Exercise goal>
Identify all lines in the data containing the string "title". Copy them out.

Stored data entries
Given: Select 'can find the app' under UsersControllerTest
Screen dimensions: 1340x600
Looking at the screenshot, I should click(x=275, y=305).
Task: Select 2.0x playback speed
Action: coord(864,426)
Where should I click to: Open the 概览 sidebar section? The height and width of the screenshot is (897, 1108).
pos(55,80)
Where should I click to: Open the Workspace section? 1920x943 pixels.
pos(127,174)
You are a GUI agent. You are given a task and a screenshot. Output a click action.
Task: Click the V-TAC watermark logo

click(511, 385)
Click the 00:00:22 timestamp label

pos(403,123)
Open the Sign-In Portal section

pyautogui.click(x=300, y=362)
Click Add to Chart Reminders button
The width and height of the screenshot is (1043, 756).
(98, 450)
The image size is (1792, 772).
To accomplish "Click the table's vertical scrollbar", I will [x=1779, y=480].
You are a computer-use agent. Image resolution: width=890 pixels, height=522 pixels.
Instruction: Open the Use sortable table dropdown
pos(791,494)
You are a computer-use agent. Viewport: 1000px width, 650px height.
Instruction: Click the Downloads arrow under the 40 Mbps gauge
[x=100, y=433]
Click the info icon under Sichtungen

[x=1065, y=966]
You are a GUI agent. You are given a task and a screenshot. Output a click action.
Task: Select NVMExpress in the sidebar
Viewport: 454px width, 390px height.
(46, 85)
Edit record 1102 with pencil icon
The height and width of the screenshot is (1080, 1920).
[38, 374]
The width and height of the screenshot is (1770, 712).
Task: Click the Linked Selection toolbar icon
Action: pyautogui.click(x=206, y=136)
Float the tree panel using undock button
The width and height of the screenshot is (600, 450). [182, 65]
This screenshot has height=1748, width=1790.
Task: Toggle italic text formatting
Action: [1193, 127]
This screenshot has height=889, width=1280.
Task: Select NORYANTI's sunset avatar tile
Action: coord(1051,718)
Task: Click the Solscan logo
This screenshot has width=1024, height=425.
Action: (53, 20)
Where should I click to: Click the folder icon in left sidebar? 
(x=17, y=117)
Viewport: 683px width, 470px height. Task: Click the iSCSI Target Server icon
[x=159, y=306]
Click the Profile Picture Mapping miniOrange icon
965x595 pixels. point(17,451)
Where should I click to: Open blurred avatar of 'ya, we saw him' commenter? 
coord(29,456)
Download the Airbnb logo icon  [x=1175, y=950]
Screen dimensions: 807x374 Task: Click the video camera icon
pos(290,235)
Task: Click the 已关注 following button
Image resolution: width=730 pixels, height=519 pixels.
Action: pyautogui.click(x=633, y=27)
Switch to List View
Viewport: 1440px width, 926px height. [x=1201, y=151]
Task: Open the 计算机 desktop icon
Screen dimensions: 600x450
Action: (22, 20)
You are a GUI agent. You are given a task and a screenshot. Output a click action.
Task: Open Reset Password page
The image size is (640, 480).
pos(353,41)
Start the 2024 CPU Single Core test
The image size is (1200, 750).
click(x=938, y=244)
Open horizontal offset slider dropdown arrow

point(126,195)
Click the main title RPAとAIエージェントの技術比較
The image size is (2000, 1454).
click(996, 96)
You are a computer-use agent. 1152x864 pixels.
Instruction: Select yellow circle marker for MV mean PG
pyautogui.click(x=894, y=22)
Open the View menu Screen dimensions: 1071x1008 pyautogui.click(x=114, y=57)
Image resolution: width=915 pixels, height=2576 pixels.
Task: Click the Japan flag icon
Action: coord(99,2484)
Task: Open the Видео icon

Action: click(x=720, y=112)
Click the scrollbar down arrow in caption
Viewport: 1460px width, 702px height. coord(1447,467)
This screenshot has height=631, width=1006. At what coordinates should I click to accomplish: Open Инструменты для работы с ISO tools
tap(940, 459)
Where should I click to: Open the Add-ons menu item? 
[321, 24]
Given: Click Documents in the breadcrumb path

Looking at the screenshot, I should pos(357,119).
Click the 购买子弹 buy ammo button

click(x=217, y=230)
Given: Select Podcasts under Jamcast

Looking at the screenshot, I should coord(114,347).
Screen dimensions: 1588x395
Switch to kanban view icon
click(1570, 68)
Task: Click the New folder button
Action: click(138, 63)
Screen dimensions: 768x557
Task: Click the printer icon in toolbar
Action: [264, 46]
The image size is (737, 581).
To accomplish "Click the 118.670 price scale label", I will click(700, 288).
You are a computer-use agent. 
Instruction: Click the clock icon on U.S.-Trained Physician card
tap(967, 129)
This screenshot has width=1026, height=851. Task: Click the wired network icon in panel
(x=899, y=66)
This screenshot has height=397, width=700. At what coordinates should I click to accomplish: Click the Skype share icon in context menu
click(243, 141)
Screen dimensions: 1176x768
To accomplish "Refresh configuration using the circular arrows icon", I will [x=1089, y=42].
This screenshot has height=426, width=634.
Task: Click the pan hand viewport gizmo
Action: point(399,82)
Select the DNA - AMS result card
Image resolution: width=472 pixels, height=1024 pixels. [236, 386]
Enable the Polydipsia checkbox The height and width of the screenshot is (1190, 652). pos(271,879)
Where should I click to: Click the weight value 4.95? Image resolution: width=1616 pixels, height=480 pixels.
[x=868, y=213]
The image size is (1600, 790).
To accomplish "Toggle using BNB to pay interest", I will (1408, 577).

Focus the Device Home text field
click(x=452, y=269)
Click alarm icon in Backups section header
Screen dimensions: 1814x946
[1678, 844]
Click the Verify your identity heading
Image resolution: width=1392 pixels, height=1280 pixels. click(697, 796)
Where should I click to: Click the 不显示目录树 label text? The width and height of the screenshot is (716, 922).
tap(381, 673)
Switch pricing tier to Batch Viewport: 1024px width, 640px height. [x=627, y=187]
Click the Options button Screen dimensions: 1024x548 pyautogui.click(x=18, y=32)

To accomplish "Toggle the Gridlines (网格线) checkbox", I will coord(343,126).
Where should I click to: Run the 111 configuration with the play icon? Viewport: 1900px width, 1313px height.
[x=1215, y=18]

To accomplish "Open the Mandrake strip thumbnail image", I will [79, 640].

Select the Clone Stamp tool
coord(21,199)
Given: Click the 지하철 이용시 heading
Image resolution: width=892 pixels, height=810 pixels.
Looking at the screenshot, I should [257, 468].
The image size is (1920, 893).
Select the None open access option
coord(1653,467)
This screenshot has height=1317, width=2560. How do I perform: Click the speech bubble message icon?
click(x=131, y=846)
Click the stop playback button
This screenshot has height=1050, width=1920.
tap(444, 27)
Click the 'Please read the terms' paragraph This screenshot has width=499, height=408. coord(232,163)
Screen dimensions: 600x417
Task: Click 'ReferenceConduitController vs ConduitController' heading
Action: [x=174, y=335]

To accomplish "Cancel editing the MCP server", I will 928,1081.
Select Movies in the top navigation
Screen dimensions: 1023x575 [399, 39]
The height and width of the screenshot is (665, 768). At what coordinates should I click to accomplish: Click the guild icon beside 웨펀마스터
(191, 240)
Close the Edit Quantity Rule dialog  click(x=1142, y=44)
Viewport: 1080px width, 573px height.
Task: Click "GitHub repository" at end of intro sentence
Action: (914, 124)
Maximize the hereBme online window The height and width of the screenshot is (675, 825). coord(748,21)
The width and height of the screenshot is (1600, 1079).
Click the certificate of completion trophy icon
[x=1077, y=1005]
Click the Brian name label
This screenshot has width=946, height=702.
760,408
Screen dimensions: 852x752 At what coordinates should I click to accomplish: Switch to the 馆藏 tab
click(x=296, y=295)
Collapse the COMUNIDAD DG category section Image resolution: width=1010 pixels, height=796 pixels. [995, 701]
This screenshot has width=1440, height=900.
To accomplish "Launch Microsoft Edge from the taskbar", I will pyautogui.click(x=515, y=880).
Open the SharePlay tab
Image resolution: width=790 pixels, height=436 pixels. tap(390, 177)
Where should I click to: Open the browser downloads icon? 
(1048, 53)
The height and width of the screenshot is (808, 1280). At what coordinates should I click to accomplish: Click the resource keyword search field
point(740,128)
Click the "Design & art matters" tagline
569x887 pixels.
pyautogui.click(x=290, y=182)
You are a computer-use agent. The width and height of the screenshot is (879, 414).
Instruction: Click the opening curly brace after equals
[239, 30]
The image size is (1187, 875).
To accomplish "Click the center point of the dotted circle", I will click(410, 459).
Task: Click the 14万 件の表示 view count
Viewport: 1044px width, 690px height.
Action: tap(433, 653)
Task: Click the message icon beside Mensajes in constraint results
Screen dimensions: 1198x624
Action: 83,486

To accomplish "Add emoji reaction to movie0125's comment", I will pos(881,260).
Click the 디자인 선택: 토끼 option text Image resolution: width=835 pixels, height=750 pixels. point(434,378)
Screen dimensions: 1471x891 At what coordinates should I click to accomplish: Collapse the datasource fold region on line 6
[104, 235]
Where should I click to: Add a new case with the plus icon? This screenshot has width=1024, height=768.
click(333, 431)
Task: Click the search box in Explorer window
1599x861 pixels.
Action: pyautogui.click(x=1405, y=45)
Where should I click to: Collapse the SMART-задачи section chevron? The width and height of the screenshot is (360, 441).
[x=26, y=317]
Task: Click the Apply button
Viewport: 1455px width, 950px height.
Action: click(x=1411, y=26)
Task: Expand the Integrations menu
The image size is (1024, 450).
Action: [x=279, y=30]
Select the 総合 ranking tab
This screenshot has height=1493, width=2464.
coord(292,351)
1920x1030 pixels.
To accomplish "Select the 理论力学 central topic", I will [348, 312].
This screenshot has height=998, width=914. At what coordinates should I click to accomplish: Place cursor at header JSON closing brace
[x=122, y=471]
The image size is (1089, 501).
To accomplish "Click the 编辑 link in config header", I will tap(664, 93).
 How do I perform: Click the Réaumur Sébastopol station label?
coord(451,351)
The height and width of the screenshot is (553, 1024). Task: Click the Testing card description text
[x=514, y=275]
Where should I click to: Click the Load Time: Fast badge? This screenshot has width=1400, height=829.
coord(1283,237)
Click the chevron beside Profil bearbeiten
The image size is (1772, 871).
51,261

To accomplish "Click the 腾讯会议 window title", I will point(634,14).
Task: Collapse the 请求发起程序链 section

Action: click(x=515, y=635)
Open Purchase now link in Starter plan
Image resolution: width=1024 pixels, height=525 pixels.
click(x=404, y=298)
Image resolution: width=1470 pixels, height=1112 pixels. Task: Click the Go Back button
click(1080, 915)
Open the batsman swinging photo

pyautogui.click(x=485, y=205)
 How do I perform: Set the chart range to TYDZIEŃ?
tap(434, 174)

Exercise result>
Click the main title RPAとAIエージェントの技術比較
To accomplish "Click the 腾讯会议 window title", I will point(634,14).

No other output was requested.